We thank Nutman and Friend (2008) for their interest in our work on the enigmatic Akilia rocks (McKeegan et al., 2007) and for affording us an opportunity to further discuss our results. Contrary to the impression given by Nutman and Friend, the purpose of our study was neither to explicitly seek biogenic remnants nor to quantify the frequency of occurrence of apatite-hosted graphitic inclusions in Akilia sample G91–26. Our intent was also not to elucidate the complex geologic history of the Akilia supracrustals (interested readers should consult Manning et al. [2006]). Rather, our more modest goal was to demonstrate the occurrence of apatite-hosted graphitic inclusions in this rock and to document the morphology, molecular state, and isotopic composition of one such specimen.

Our work was motivated by Lepland et al. (2005) who reported that they had been unable to confirm the presence of graphite in Akilia apatite, a result echoed in a widely circulated opinion piece (Moorbath, 2005). Such contributions cast doubt on the reliability of the carbon isotope data obtained in the University of California–Los Angeles secondary ion mass spectrometry (SIMS) lab, where Mojzsis et al. (1996) carried out the original study, suggesting, for example, that “it remains to be established what objects were analyzed” (Lepland et al., 2005, p. 78). A measure of uncertainty was justified: the original study did not include high-resolution images of the targets analyzed, and the isotopic measurements themselves consumed the subnanogram carbon spots uncovered by successive sputtering of the Cs+ primary ion beam. To resolve such uncertainty, we employed instrumentation that was not available to Mojzsis and colleagues in 1995. Raman imagery enabled us to make a high-resolution three-dimensional map of a quartz-enclosed, apatite-hosted graphite inclusion and to characterize this three-mineral complex in situ, prior to ion micro-probe analysis. Isotopically light carbonaceous (graphitic) inclusions demon strably occur in apatite in this rock. The implications of this finding may be debatable, but the existence of graphitic inclusions in apatite grains of the Akilia sample G91–26 is not.

In their commentary, Nutman and Friend place emphasis on the fact that the Akilia apatite grains are of metamorphic origin, rather than being syngenetic with rock formation. That both the apatite and their graphitic inclusions are metamorphic minerals is not in doubt, but as our work was intended to address the existence of such inclusions, not their geologic history, we saw no need to cite Nutman and Friend (2006) regarding rare-earth element (REE) distributions. In fact, the relevance of an exchange of REE between apatite and a garnet-equilibrated reservoir to the central issue of whether graphite retains an isotope composition of any pre-diagenetic material is not clear. Nevertheless, we agree that the petrogenesis of the graphitic inclusions and the timing of their emplacement are important unresolved issues. Regarding the origin of such carbonaceous matter, Nutman and Friend acknowledge that “recrystallization of … biogenic material is ... one possibility,” a possibility, it should be noted, that is consistent with the measured carbon isotopic composition.
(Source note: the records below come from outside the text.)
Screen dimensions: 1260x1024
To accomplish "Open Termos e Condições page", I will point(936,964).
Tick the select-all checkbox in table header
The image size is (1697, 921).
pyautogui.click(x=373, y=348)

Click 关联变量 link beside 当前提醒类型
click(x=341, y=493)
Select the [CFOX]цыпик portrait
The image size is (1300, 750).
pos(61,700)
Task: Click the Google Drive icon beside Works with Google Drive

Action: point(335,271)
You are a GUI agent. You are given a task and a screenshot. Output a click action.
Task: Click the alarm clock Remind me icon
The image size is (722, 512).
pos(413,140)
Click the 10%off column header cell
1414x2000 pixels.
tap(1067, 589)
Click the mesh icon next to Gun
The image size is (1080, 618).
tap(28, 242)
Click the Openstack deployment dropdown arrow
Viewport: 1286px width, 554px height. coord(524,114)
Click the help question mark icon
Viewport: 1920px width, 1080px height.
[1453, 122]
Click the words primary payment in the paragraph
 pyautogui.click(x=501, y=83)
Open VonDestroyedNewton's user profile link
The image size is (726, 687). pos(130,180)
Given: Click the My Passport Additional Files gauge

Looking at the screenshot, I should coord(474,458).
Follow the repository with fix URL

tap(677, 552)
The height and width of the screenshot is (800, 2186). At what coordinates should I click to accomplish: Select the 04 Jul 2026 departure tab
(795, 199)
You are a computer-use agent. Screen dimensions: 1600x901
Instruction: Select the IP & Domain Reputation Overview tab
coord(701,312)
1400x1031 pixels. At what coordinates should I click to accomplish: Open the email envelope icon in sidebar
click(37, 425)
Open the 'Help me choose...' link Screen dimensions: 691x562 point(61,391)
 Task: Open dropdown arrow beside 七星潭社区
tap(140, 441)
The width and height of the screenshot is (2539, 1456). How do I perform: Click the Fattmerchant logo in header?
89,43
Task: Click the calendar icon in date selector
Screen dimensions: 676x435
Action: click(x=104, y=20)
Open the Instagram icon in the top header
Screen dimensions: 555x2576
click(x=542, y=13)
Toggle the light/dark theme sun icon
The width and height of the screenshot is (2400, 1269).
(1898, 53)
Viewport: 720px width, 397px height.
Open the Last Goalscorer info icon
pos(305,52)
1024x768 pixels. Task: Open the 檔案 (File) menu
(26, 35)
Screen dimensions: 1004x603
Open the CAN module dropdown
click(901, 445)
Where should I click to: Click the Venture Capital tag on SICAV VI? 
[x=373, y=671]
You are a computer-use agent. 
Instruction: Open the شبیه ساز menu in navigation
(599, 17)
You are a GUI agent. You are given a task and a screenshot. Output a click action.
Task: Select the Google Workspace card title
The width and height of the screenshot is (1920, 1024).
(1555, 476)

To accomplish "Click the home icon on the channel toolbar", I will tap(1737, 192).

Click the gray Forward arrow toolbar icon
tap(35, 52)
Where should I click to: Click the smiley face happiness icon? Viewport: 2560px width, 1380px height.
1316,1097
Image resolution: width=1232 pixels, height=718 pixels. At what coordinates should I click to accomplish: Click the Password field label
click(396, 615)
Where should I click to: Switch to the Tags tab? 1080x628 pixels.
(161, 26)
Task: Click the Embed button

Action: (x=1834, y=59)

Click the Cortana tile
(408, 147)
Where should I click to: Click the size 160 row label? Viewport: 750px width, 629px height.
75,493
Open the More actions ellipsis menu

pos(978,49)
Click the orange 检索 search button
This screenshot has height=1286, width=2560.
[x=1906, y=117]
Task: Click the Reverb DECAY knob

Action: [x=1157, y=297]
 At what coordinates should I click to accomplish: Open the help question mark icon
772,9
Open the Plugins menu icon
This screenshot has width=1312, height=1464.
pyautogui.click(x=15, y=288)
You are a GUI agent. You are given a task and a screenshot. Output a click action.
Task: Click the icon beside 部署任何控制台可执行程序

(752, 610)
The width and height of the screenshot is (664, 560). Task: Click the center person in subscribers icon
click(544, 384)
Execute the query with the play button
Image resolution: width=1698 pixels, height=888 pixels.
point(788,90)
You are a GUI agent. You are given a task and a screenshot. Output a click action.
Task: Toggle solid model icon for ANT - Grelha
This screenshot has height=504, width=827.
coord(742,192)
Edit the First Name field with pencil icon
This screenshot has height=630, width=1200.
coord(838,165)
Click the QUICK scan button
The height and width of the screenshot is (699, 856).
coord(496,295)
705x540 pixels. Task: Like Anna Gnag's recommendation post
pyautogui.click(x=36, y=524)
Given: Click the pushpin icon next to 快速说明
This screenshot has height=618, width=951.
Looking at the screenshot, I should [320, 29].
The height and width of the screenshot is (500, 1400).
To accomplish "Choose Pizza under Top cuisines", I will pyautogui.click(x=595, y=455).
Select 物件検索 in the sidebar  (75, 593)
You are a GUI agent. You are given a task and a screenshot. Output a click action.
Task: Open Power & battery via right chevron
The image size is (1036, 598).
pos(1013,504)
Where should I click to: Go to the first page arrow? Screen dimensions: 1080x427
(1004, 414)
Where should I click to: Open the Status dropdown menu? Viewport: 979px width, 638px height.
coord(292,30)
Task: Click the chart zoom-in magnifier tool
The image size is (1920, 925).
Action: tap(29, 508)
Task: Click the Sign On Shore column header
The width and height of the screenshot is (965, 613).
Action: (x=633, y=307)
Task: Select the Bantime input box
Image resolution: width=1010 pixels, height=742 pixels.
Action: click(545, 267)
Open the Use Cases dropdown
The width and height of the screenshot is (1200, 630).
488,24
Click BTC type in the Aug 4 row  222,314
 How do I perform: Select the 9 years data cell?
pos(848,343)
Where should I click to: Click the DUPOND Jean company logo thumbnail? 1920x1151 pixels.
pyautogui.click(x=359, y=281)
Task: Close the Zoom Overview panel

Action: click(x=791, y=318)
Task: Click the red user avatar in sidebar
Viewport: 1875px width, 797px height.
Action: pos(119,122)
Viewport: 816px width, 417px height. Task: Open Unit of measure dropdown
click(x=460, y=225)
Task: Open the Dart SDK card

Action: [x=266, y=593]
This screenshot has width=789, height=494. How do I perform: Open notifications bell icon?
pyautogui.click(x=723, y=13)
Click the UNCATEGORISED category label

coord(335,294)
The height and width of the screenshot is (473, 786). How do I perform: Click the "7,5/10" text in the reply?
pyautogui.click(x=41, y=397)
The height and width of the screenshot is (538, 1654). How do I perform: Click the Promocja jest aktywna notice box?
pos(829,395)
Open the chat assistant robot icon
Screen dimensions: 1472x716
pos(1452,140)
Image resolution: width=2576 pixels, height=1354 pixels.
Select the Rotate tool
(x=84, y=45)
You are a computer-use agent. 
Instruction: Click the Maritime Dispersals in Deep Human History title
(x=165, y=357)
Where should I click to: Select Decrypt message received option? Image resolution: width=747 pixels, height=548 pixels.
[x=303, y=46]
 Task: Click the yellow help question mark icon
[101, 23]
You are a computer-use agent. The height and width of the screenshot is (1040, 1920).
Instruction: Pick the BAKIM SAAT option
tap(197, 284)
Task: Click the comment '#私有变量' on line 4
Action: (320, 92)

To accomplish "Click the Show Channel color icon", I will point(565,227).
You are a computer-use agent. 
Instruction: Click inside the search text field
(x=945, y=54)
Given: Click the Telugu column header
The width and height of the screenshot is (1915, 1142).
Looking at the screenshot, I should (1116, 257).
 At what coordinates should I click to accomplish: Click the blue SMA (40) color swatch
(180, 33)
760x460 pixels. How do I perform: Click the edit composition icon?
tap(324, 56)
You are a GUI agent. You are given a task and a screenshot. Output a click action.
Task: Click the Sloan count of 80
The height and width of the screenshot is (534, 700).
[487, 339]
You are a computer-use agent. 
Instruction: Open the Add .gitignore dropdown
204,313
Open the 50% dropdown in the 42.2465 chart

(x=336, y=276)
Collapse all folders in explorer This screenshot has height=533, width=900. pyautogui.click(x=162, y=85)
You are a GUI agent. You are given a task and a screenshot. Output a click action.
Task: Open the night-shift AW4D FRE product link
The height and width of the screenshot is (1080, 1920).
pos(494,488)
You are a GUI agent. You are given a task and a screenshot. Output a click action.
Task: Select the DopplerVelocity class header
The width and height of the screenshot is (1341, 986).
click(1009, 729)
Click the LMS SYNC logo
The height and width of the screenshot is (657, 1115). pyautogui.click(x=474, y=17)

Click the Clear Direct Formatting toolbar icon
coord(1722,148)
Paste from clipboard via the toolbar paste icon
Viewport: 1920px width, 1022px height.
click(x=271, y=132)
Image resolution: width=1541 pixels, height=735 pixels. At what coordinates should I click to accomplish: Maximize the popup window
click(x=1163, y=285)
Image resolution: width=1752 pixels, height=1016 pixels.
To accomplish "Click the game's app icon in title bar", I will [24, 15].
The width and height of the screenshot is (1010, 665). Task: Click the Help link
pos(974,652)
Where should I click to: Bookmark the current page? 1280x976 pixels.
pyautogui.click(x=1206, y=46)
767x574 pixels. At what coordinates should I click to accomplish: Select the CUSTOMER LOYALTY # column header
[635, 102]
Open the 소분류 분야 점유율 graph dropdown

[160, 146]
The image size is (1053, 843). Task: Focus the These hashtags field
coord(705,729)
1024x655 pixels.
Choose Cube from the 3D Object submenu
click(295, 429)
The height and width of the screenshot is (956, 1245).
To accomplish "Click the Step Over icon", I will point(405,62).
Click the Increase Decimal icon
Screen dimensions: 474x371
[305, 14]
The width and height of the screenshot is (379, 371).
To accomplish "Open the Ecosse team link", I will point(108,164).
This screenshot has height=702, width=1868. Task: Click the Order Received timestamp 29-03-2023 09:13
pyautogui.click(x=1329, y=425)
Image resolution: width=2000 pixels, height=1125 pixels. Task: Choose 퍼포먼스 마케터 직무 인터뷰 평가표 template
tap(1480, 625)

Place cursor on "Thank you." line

Nutman and Friend also raise uncertainty about the accuracy of the isotopic data, suggesting that they may result from the presence of “a mixed-carbon source” or “carbonate-bearing apatites that are 13C-depleted.” This concern, based on measurements (Nutman and Friend, 2006) of infrared spectra of seven large (100 μm) apatites separated from G91–26 which showed that up to 0.5 wt% carbonate may substitute for phosphate, is misguided. No evidence of carbonate was detected in the Raman spectrum of the specific apatite grain analyzed. But even if we assume that carbonate was present at 20× the level suggested by Nutman and Friend (2006), it would make no quantitative difference on the carbon isotopic composition measured by SIMS (regardless of its isotopic composition). The reason is well known among SIMS practitioners: under Cs bombardment, the yield of negative carbon ions is ~100× higher from reduced carbon-bearing compounds than from carbonate (for C2, which we utilized, this factor is close to 2000). Thus, because our analyses were accomplished in situ by focusing the Cs beam onto the specific inclusion imaged by the Raman confocal microscope, any carbon signal coming from beam overlap onto the apatite would have been negligible. Even given the more subtle issue of “matrix effects” on instrumental mass bias, a problem well investigated for SIMS measurements of carbon isotopes both in geologic (McKeegan et al., 1985) and mineral-hosted biologic samples (House et al., 2000; Sangély et al., 2005), we are confident that the isotopic results presented are accurate to the precision stated in our paper.

Our paper firmly establishes the occurrence of isotopically light graphitic carbon included in apatite grains of ~3,830 Ma rocks at Akilia Island. These data are consistent with the existence of life at that remote time in geologic history, but as we state in the paper, “we do not claim [them to be] unequivocal evidence of early life” (McKeegain et al., 2007, p. 593).